** Begin Input **

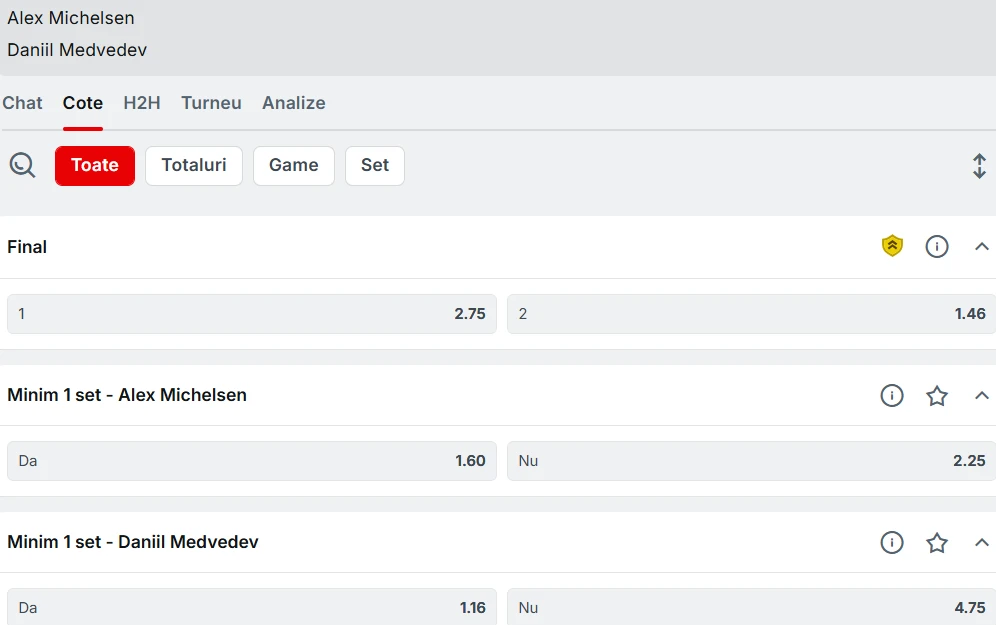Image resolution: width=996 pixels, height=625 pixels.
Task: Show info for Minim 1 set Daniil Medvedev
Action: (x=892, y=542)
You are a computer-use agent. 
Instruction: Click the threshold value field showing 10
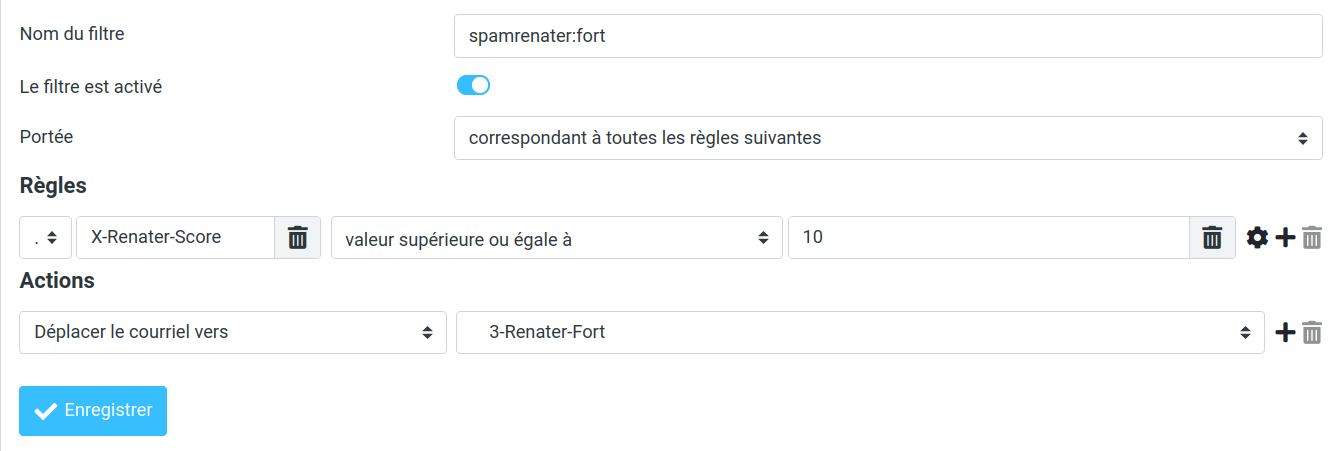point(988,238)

** End Input **
** Begin Input **

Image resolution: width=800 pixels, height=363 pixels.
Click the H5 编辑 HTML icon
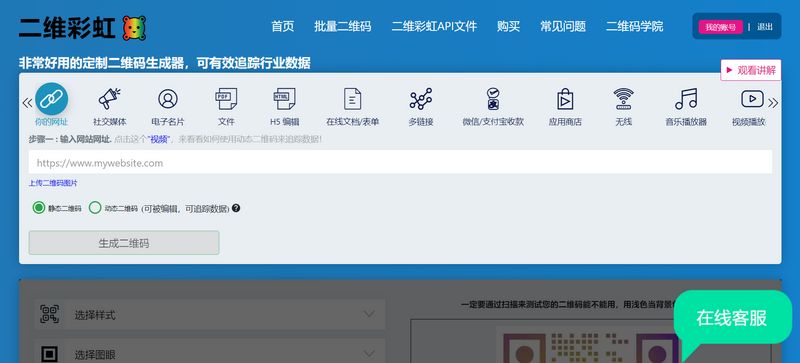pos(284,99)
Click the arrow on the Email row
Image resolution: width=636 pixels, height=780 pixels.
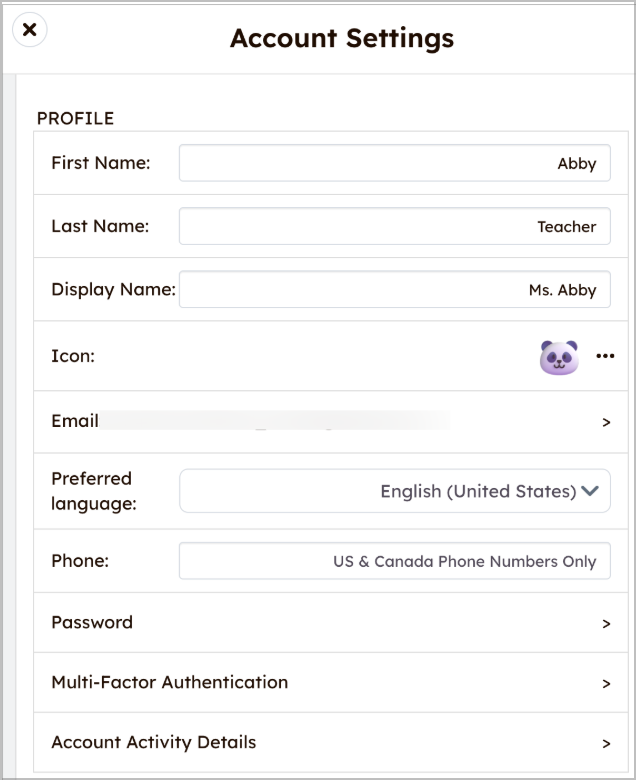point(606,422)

** End Input **
** Begin Input **

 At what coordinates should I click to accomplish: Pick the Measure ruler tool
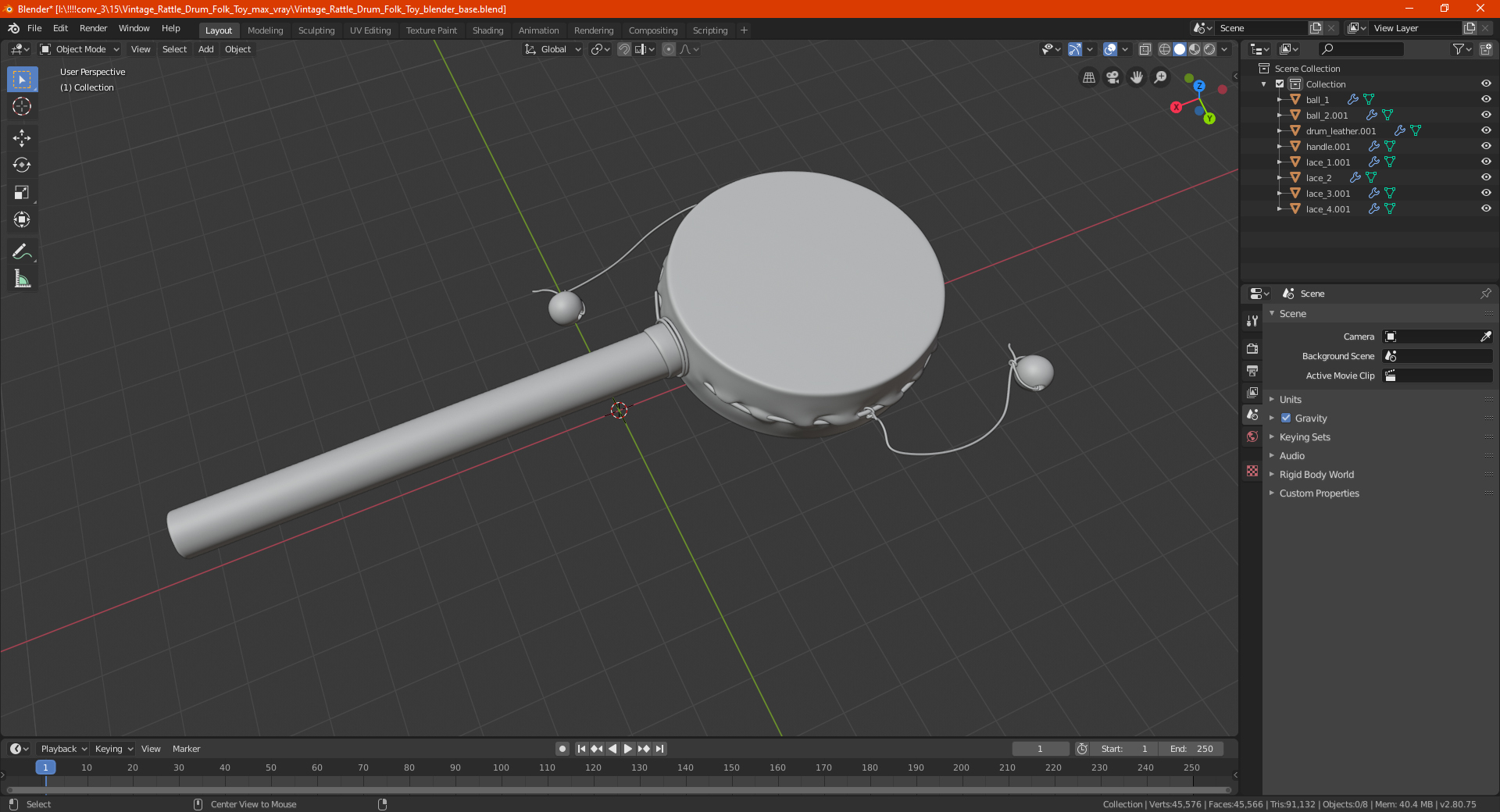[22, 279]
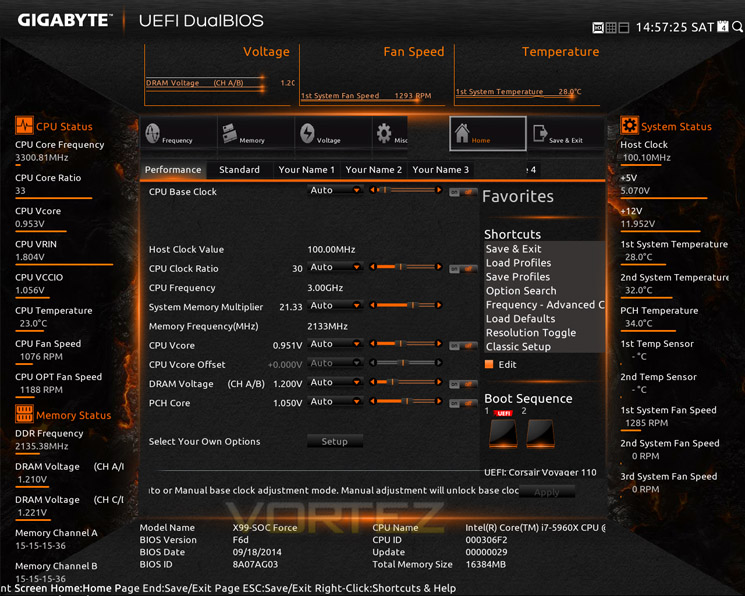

** End Input **

◆ **Goal of the exercise**
Repeat word for word the stretch of lines from the one containing "Image resolution: width=996" through the one containing "point(988,238)", leaving the pictures out of your answer.

◆ **Task solution**
Image resolution: width=996 pixels, height=625 pixels.
Task: Show info for Minim 1 set Daniil Medvedev
Action: (x=892, y=542)
You are a computer-use agent. 
Instruction: Click the threshold value field showing 10
point(988,238)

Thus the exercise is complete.